» Work item
Could you write out, word for word, only the lines from the one containing "Twitter (40, 2504)" through the last line of the data below?

» Record excerpts
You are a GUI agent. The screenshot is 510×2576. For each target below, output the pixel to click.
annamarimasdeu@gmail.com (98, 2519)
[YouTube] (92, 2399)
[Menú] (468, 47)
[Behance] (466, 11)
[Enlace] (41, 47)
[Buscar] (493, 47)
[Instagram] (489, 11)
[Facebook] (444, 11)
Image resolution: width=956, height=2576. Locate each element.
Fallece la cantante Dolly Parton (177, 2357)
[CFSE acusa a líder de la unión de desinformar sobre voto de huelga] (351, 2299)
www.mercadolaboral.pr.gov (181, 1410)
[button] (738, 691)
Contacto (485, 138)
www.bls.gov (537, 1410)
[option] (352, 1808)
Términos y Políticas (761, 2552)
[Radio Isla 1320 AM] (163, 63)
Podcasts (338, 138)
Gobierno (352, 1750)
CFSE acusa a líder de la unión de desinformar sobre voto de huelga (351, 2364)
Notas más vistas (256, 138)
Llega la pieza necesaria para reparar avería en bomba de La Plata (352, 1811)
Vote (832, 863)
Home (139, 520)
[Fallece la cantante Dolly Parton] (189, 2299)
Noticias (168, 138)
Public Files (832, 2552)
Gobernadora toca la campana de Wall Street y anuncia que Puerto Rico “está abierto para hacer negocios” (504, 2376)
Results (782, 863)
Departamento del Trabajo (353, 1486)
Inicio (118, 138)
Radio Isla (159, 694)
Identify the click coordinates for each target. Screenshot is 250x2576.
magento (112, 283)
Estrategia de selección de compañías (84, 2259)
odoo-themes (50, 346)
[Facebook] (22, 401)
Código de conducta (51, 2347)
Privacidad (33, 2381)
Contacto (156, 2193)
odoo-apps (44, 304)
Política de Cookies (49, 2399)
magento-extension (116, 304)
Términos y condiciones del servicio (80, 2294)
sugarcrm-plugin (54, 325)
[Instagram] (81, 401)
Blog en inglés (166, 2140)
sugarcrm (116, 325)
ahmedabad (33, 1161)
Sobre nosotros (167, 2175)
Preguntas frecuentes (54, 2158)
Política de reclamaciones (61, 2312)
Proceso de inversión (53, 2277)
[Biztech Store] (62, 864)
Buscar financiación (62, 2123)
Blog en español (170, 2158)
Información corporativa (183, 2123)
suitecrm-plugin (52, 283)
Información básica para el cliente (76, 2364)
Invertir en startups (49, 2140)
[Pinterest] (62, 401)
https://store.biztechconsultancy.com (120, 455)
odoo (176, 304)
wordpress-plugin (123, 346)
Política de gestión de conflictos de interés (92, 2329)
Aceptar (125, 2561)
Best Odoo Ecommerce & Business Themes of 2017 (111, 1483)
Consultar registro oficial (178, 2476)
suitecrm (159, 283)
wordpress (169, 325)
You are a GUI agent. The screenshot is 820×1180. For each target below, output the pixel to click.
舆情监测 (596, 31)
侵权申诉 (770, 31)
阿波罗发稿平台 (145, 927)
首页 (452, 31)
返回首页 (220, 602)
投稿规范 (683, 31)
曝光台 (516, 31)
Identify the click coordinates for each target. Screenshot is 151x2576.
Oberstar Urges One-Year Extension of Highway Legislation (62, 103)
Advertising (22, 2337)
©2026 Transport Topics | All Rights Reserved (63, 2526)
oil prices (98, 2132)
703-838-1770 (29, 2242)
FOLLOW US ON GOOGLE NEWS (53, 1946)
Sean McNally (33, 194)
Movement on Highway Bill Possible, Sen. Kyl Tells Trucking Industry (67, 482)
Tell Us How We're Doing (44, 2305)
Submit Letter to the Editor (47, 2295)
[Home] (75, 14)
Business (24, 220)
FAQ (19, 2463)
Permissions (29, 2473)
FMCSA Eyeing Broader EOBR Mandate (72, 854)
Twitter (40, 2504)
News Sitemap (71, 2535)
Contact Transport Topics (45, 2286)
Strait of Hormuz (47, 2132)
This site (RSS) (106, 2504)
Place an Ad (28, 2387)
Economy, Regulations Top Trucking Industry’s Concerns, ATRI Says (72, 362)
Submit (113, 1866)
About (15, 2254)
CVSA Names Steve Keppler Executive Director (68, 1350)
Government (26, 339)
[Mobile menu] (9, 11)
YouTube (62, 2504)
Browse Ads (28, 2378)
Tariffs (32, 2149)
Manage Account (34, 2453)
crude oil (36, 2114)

» Answer section
Twitter (40, 2504)
News Sitemap (71, 2535)
Contact Transport Topics (45, 2286)
Strait of Hormuz (47, 2132)
This site (RSS) (106, 2504)
Place an Ad (28, 2387)
Economy, Regulations Top Trucking Industry’s Concerns, ATRI Says (72, 362)
Submit (113, 1866)
About (15, 2254)
CVSA Names Steve Keppler Executive Director (68, 1350)
Government (26, 339)
[Mobile menu] (9, 11)
YouTube (62, 2504)
Browse Ads (28, 2378)
Tariffs (32, 2149)
Manage Account (34, 2453)
crude oil (36, 2114)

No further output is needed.